Record extracts -
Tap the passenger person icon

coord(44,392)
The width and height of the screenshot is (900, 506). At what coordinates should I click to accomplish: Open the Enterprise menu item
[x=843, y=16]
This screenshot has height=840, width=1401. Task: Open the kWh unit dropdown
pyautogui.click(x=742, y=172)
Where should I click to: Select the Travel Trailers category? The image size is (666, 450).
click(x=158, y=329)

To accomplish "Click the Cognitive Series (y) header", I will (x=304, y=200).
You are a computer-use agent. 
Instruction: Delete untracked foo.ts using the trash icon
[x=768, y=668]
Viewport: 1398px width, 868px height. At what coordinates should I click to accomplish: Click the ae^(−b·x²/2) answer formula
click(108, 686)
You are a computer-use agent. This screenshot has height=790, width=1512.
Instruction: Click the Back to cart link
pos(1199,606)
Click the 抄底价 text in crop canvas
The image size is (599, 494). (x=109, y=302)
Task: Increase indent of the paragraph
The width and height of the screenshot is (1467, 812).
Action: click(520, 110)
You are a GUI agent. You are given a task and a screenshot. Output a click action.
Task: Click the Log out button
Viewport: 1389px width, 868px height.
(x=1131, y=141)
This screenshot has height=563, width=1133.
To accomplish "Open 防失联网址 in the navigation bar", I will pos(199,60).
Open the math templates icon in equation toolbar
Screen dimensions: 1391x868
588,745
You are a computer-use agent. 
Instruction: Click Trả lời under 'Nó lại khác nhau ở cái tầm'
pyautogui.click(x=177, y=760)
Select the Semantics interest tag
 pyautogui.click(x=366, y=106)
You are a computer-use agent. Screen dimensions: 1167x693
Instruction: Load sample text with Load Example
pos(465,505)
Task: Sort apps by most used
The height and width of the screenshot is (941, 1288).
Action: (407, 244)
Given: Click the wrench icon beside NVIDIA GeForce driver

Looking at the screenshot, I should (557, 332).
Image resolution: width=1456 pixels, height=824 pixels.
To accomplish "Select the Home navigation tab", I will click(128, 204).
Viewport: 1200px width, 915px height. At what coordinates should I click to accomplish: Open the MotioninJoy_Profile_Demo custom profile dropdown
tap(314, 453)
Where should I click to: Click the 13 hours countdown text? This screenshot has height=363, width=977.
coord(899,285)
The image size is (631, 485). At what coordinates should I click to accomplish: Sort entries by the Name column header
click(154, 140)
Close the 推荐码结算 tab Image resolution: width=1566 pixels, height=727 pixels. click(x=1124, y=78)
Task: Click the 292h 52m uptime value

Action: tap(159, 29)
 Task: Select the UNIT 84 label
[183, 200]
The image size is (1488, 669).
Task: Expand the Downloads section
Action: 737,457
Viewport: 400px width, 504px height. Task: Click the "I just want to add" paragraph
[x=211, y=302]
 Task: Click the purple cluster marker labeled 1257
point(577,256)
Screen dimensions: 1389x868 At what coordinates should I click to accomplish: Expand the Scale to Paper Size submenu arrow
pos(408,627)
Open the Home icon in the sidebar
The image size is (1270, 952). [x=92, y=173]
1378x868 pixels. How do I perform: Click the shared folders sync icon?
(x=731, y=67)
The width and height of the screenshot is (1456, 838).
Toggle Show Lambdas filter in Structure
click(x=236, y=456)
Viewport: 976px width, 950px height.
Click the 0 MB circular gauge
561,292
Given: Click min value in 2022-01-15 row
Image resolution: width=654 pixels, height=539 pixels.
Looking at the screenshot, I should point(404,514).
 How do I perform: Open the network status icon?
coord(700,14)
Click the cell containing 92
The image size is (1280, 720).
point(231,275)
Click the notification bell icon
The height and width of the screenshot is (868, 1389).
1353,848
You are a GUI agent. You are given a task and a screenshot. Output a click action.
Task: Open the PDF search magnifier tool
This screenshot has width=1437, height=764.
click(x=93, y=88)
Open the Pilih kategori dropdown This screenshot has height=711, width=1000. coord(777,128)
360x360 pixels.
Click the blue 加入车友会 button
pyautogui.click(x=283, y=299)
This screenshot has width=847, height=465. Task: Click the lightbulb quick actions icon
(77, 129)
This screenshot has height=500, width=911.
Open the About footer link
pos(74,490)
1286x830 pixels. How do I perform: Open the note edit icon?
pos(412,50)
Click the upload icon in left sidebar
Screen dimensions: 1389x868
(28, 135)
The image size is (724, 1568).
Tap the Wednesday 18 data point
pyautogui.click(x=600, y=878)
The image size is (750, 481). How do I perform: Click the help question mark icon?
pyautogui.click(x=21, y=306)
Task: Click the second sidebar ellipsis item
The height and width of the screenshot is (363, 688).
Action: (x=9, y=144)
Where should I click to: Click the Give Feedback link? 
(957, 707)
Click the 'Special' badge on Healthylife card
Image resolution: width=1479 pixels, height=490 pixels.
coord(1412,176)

Given exercise - Return every one of the lines above without changing anything in them.

The solution -
Tap the passenger person icon

coord(44,392)
The width and height of the screenshot is (900, 506). At what coordinates should I click to accomplish: Open the Enterprise menu item
[x=843, y=16]
This screenshot has height=840, width=1401. Task: Open the kWh unit dropdown
pyautogui.click(x=742, y=172)
Where should I click to: Select the Travel Trailers category? The image size is (666, 450).
click(x=158, y=329)

To accomplish "Click the Cognitive Series (y) header", I will (x=304, y=200).
You are a computer-use agent. 
Instruction: Delete untracked foo.ts using the trash icon
[x=768, y=668]
Viewport: 1398px width, 868px height. At what coordinates should I click to accomplish: Click the ae^(−b·x²/2) answer formula
click(108, 686)
You are a computer-use agent. This screenshot has height=790, width=1512.
Instruction: Click the Back to cart link
pos(1199,606)
Click the 抄底价 text in crop canvas
The image size is (599, 494). (x=109, y=302)
Task: Increase indent of the paragraph
The width and height of the screenshot is (1467, 812).
Action: click(520, 110)
You are a GUI agent. You are given a task and a screenshot. Output a click action.
Task: Click the Log out button
Viewport: 1389px width, 868px height.
(x=1131, y=141)
This screenshot has height=563, width=1133.
To accomplish "Open 防失联网址 in the navigation bar", I will pos(199,60).
Open the math templates icon in equation toolbar
Screen dimensions: 1391x868
588,745
You are a computer-use agent. 
Instruction: Click Trả lời under 'Nó lại khác nhau ở cái tầm'
pyautogui.click(x=177, y=760)
Select the Semantics interest tag
 pyautogui.click(x=366, y=106)
You are a computer-use agent. Screen dimensions: 1167x693
Instruction: Load sample text with Load Example
pos(465,505)
Task: Sort apps by most used
The height and width of the screenshot is (941, 1288).
Action: (407, 244)
Given: Click the wrench icon beside NVIDIA GeForce driver

Looking at the screenshot, I should (557, 332).
Image resolution: width=1456 pixels, height=824 pixels.
To accomplish "Select the Home navigation tab", I will click(128, 204).
Viewport: 1200px width, 915px height. At what coordinates should I click to accomplish: Open the MotioninJoy_Profile_Demo custom profile dropdown
tap(314, 453)
Where should I click to: Click the 13 hours countdown text? This screenshot has height=363, width=977.
coord(899,285)
The image size is (631, 485). At what coordinates should I click to accomplish: Sort entries by the Name column header
click(154, 140)
Close the 推荐码结算 tab Image resolution: width=1566 pixels, height=727 pixels. click(x=1124, y=78)
Task: Click the 292h 52m uptime value

Action: tap(159, 29)
 Task: Select the UNIT 84 label
[183, 200]
The image size is (1488, 669).
Task: Expand the Downloads section
Action: 737,457
Viewport: 400px width, 504px height. Task: Click the "I just want to add" paragraph
[x=211, y=302]
 Task: Click the purple cluster marker labeled 1257
point(577,256)
Screen dimensions: 1389x868 At what coordinates should I click to accomplish: Expand the Scale to Paper Size submenu arrow
pos(408,627)
Open the Home icon in the sidebar
The image size is (1270, 952). [x=92, y=173]
1378x868 pixels. How do I perform: Click the shared folders sync icon?
(x=731, y=67)
The width and height of the screenshot is (1456, 838).
Toggle Show Lambdas filter in Structure
click(x=236, y=456)
Viewport: 976px width, 950px height.
Click the 0 MB circular gauge
561,292
Given: Click min value in 2022-01-15 row
Image resolution: width=654 pixels, height=539 pixels.
Looking at the screenshot, I should point(404,514).
 How do I perform: Open the network status icon?
coord(700,14)
Click the cell containing 92
The image size is (1280, 720).
point(231,275)
Click the notification bell icon
The height and width of the screenshot is (868, 1389).
1353,848
You are a GUI agent. You are given a task and a screenshot. Output a click action.
Task: Open the PDF search magnifier tool
This screenshot has width=1437, height=764.
click(x=93, y=88)
Open the Pilih kategori dropdown This screenshot has height=711, width=1000. coord(777,128)
360x360 pixels.
Click the blue 加入车友会 button
pyautogui.click(x=283, y=299)
This screenshot has width=847, height=465. Task: Click the lightbulb quick actions icon
(77, 129)
This screenshot has height=500, width=911.
Open the About footer link
pos(74,490)
1286x830 pixels. How do I perform: Open the note edit icon?
pos(412,50)
Click the upload icon in left sidebar
Screen dimensions: 1389x868
(28, 135)
The image size is (724, 1568).
Tap the Wednesday 18 data point
pyautogui.click(x=600, y=878)
The image size is (750, 481). How do I perform: Click the help question mark icon?
pyautogui.click(x=21, y=306)
Task: Click the second sidebar ellipsis item
The height and width of the screenshot is (363, 688).
Action: (x=9, y=144)
Where should I click to: Click the Give Feedback link? 
(957, 707)
Click the 'Special' badge on Healthylife card
Image resolution: width=1479 pixels, height=490 pixels.
coord(1412,176)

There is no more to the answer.